In a pan brown the chicken, skin side down, in a small amount of butter or oil. Add the carrots and onions to the Crock Pot. Next add the chicken and the rest of the ingredients. Ideally you want the liquid to just cover everything in the pot. If it doesn't at first, check back later and as things start to release their own juices you will be able to press anything above the surface down a bit deeper. Cook on low for 6-8 hours or until the vegetables are tender and the chicken comes away easily from the bone.

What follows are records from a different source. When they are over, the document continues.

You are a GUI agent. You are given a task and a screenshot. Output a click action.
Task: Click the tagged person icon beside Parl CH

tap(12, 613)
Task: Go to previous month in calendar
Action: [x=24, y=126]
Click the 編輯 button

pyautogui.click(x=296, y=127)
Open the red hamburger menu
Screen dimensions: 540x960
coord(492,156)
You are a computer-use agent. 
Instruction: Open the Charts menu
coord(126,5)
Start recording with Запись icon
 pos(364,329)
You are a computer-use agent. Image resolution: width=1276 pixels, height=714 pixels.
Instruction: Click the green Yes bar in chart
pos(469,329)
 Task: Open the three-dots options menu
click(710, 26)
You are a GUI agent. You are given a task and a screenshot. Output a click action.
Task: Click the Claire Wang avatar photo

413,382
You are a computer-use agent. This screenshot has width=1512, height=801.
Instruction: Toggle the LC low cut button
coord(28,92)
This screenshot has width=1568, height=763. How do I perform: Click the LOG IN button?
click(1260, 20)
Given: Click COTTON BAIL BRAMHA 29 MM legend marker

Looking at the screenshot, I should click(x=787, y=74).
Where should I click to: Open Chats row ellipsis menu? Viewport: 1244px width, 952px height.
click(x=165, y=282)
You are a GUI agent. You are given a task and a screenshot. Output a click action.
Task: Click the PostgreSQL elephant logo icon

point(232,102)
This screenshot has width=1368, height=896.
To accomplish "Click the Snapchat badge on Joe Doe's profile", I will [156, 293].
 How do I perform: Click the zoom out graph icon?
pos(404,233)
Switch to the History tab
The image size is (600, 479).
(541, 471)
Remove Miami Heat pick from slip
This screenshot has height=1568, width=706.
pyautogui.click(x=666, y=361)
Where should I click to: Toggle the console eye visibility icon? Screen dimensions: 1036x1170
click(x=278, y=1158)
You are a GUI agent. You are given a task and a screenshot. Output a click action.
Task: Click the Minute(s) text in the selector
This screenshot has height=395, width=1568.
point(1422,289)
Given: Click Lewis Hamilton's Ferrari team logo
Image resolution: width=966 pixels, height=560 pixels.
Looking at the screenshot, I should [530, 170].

This is delightful served with rice or couscous or even a nice crusty bread. The chicken will melt in your mouth and you will want to sop up every last drop of the delicious rich broth. Enjoy!

Sunday, August 12, 2012

Peerless Preserved Lemons

One of my foodie weaknesses are the delicious flavors of the East. The rich sweetness of dried fruits, the warm sensuality of the various spices and the bright punch of citrus and fresh herbs. One of my favorite ingredients are the beautiful and opulent citrons confits or preserved lemons.

These delicious beauties are lemons picked at their peak and preserved in salt and their own juices. They are used in dishes all over the world but most often are linked to Indian, Middle Eastern and Moroccan cuisine. In Cambodia there is an entire dish centered around these golden gems called Ngam nguv. It is a chicken soup using the whole preserved lemon, kafir lime leaves, cilantro, garlic and chili. It looks delicious and I hope some day to try it. Until then I have to settle with the hundreds of other delicious recipes that call for this beautiful and simple ingredient.

Now if you go to your local specialty food market you will find citrons confits will cost you a pretty penny and you won't get a lot for your money. Truthfully this is strange as the method of preservation is one of the simplest and oldest known to man. Preserved lemons are basically just lemons packed in salt.

What you will need:

2 - 1qt sterilized canning jars (or more of a smaller size jar if you prefer)
12-14 fresh medium lemons (I used about 6 per jar)
non-iodized salt, (I used Kosher) about 1/2 cup

To get started you will want to find the best quality lemons available to you.  If that means just what the grocery store has on hand so be it but the better the quality of the lemon the better the quality of your end product. Make sure to wash them well but don't scrub hard enough that you loose the essential oils in the skin. 

Next cut 10 of the lemons almost into quarters leaving just a bit of rind to hold them together. Spread each lemon open and generously coat with salt before packing into the sterilized canning jar. Repeat until you have just a half inch of head space left in the jar. I layer the jars like a trifle. Lemons, salt, more lemons and so on. Press the lemons down to release their own juices. If there is not enough juice to cover them completely juice one of the remaining lemons and ad the juice to the jar. Repeat with the second jar and remaining lemons.

Now comes the hard part. Set the jars in a window and wait. The jars should be rotated daily and given an occasional shake but they need to sit for a month before they are ready to use. These can be stored in your refrigerator for about six months.

It's as simple as that to have this delicious condiment to hand whenever you want it. Enjoy!